How much should I contribute to my pension? A commonly used target is 10-15% of your salary in total, including employer contributions. But even starting at the minimum - around 5% from you plus 3% from your employer - is a solid foundation. The key is to start, then increase gradually over time.
What happens to my pension if I change jobs? Your pension pot stays with the provider - you don't lose it when you leave a job. You can leave it where it is, or transfer it into your new workplace pension or a personal pension. If you've had multiple jobs, you may have several old pots worth tracking down and consolidating.
Can I have a pension if I'm self-employed? Yes - a personal pension is designed exactly for this. You won't have an employer contributing on your behalf, but you still get government tax relief on everything you put in. You can contribute as little or as much as you like, whenever it suits you.
Is my pension money safe? Yes. Pension providers in the UK are regulated by the Financial Conduct Authority (FCA). Your money is also protected by the Financial Services Compensation Scheme (FSCS) up to £85,000 per provider if a firm goes under. And like any investment, the value can go up and down - but over the long term, pensions have historically grown.
OK, I'm in. What should I do?
Glad you asked! Here are few quick wins:
Check your workplace pension - Make sure you're enrolled. If your employer offers to match your contributions, try to max that out - it's free money!
Boost contributions (if you can) - Even upping your contributions by 1-2% can have a big impact over time. Small changes now = big results later.
No workplace pension?

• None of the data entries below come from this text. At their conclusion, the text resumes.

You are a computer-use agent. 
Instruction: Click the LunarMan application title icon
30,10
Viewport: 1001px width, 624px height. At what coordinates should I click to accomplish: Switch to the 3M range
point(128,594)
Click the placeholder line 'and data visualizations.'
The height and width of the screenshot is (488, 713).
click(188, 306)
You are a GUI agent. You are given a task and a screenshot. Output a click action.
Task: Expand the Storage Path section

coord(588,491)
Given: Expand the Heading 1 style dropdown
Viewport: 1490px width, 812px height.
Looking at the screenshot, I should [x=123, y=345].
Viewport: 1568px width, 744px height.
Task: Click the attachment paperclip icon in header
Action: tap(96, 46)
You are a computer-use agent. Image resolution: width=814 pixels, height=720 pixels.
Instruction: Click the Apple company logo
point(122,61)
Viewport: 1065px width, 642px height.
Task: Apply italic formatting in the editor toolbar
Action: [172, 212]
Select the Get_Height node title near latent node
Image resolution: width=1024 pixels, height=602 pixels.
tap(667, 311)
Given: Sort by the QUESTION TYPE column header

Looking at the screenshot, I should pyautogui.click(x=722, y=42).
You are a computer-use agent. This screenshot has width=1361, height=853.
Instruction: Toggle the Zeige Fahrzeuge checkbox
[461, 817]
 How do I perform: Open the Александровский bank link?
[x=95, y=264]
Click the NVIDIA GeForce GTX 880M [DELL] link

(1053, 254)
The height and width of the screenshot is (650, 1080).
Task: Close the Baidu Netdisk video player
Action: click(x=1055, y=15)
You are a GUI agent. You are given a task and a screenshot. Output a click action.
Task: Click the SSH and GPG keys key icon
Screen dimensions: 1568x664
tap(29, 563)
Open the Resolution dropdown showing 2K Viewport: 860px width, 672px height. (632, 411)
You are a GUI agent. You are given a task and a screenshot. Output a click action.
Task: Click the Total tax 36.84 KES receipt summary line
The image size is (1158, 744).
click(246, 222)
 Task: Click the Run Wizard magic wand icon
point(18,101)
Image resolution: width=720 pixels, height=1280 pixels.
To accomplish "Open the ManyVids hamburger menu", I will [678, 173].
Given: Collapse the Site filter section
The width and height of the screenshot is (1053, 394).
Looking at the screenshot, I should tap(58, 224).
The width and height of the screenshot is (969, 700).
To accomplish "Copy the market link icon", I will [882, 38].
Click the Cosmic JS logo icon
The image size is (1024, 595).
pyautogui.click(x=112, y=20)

Set up your own - If you're self-employed or not offered one at work (e.g. if you're under salary threshold), you can open a personal pension (Chest will make this easy). You still get tax relief with a personal pension, and you can contribute to it as and when it suits you.
Find your old pensions - Worked a few different jobs? You might have old pension pots floating about. Use things like the government's Pension Tracing Service to find them, and consider combining them into one pension that you can easily keep track of.
Final word
Pensions might not be trending on TikTok (yet - until we change that 😎), but they are one of the best ways to take care of your future. Each contribution is like sending a high-five to your future self, when you're feet up on a beach in retirement.
The best time to start saving into your pension? It's now.